Mr. Biden responded with “Good on ya, @BigBird. Getting vaccinated is the best way to keep your whole neighborhood safe.”
But Sen. Ted Cruz, Texas Republican, picked a fight with the eight-foot-tall Muppet.
“Government propaganda…for your 5 year old!” he tweeted, prompting Seth MacFarlane, the creator of “Family Guy,” to tweet that Sesame Street puppets are smarter than the senator.
Roughly 58% of the U.S. population is fully vaccinated against the disease, though the newly eligible children will boost the rate, at least in the near term. Polls suggest about a third of parents want to vaccinate their kids and another third is open to it but in a wait-and-see mode.
Meanwhile, the administration is nudging millions of adult workers to get vaccinated through a newly published regulation that requires private businesses and institutions with 100 or more employees to mandate the shots or weekly testing as of Jan. 4.
A federal appeals court temporarily blocked the rule Saturday, though the White House says it expects to prevail after a long legal fight.
Mr. Biden also mandated vaccines for the federal workforce. Nearly a dozen federal employees who say they have “natural immunity” from prior infection filed suit Monday over the rule, which requires them to be fully vaccinated by Nov. 22.
“The lack of a remote-work or a natural immunity exception, especially the latter, raises serious questions about whether the federal employee vaccine mandate is designed to accomplish a legitimate federal purpose. The paucity of exceptions on these very legitimate bases indicates that the mandate is, at the very least, arbitrary and capricious in addition to being over-broad and poorly designed,” said the complaint filed in U.S. District Court for the Southern District of Texas.

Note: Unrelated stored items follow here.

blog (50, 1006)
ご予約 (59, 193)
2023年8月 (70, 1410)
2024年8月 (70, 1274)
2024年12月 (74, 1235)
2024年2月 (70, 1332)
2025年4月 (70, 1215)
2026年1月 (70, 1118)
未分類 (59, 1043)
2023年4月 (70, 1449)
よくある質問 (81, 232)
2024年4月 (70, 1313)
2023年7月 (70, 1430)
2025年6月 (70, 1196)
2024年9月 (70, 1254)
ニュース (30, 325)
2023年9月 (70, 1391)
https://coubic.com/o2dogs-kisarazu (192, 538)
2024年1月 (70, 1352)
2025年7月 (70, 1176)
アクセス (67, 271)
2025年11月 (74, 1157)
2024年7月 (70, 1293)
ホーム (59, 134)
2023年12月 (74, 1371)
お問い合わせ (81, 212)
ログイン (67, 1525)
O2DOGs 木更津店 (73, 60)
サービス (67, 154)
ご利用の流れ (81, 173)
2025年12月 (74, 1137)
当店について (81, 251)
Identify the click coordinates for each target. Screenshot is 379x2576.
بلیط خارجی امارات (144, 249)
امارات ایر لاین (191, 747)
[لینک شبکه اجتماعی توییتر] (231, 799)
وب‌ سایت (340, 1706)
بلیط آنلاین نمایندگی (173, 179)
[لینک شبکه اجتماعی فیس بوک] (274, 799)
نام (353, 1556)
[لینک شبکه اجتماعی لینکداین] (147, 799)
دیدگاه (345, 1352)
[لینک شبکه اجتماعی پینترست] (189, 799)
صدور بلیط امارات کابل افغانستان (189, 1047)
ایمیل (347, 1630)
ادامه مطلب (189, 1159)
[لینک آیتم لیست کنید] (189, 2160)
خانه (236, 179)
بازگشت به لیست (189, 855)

The complaining employees work for the U.S. Secret Services and the departments of Homeland Security, Transportation and Agriculture and said they can produce tests that show they have antibodies to the virus.
“The federal government has joined the vast majority of employers who have implemented vaccine mandates by refusing to carve out exceptions for employees who can demonstrate that they possess naturally acquired immunity,” said Jenin Younes, litigation counsel at the New Civil Liberties Alliance. “This scientifically unsound refusal effectively forces federal workers to subject themselves to an unnecessary medical procedure, violating their rights to bodily autonomy and to decline medical interventions under the United States Constitution.”
The Washington Post, citing union officials, reported that tens of thousands of federal workers have requested a religious exemption to the vaccine rule, ranging from little more than 60 people at the Education Department to thousands among the 38,000-employee force at the Bureau of Prisons.
White House principal deputy press secretary Karine Jean-Pierre said agencies will release their vaccination numbers after the Nov. 22 deadline but “we’re seeing strong compliance across the federal government.”
Ms. Jean-Pierre defended the decision to issue a contentious rule even as some employers lift vaccination rates with incentives or impose their own safety rules.
“We still have 1,300 people a day, approximately, dying of COVID. That should not be the number we are looking at,” she said. “We believe that in order to get this pandemic behind us we need to get more people vaccinated, and this is a way to do that.”